Optimization and Evaluation of Site-Identification by Ligand Competitive Saturation (SILCS) as a Tool for Target-Based Ligand Optimization.
Vincent D UstachSirish Kaushik LakkarajuSunhwan JoWenbo YuWenjuan JiangAlexander D MacKerellPublished in: Journal of chemical information and modeling (2019)
Chemical fragment cosolvent sampling techniques have become a versatile tool in ligand-protein binding prediction. Site-identification by ligand competitive saturation (SILCS) is one such method that maps the distribution of chemical fragments on a protein as free energy fields called FragMaps. Ligands are then simulated via Monte Carlo techniques in the field of the FragMaps (SILCS-MC) to predict their binding conformations and relative affinities for the target protein. Application of SILCS-MC using a number of different scoring schemes and MC sampling protocols against multiple protein targets was undertaken to evaluate and optimize the predictive capability of the method. Seven protein targets and 551 ligands with broad chemical variability were used to evaluate and optimize the model to maximize Pearson's correlation coefficient, Pearlman's predictive index, correct relative binding affinity, and root-mean-square error versus the absolute experimental binding affinities. Across the protein-ligand sets, the relative affinities of the ligands were predicted correctly an average of 69% of the time for the highest overall SILCS protocol. Training the FragMap weighting factors using a Bayesian machine learning (ML) algorithm led to an increase to an average 75% relative correct affinity predictions. Furthermore, once the optimal protocol is identified for a specific protein-ligand system average predictabilities of 76% are achieved. The ML algorithm is successful with small training sets of data (30 or more compounds) due to the use of physically correct FragMap weights as priors. Notably, the 76% correct relative prediction rate is similar to or better than free energy perturbation methods that are significantly computationally more expensive than SILCS. The results further support the utility of SILCS as a powerful and computationally accessible tool to support lead optimization and development in drug discovery.

Stored data:
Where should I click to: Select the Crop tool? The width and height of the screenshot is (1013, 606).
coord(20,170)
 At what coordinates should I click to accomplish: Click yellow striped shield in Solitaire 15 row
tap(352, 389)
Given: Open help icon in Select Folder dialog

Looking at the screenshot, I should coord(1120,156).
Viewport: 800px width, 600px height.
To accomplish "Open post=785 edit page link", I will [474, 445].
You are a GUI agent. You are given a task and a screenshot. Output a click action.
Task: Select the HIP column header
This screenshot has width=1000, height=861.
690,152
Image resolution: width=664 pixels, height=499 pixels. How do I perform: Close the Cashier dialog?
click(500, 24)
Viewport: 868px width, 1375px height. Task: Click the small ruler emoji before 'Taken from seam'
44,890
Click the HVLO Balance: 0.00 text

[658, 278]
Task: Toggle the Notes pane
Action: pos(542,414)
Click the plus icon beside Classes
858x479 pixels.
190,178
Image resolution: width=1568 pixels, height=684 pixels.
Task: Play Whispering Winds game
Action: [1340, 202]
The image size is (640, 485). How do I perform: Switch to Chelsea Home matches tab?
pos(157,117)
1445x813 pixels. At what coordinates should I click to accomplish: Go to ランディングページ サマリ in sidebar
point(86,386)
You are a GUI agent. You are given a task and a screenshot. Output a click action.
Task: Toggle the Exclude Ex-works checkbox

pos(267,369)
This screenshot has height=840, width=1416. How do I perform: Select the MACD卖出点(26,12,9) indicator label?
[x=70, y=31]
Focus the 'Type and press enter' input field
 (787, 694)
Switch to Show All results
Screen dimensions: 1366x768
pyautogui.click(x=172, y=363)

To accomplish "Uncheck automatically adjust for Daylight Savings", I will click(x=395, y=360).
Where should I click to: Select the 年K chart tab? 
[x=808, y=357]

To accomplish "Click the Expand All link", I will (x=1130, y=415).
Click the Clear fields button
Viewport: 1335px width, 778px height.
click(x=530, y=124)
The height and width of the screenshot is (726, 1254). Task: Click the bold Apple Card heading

What you will do:
• a. In the SILCS text, copy the passage between "Vincent D UstachSirish" and "and modeling (2019)", inclusive.
• b. According to the SILCS text, how many protein targets and ligands were used to evaluate and optimize the model?

Solutions in order:
• a.
Vincent D UstachSirish Kaushik LakkarajuSunhwan JoWenbo YuWenjuan JiangAlexander D MacKerellPublished in: Journal of chemical information and modeling (2019)

• b. Seven protein targets and 551 ligands.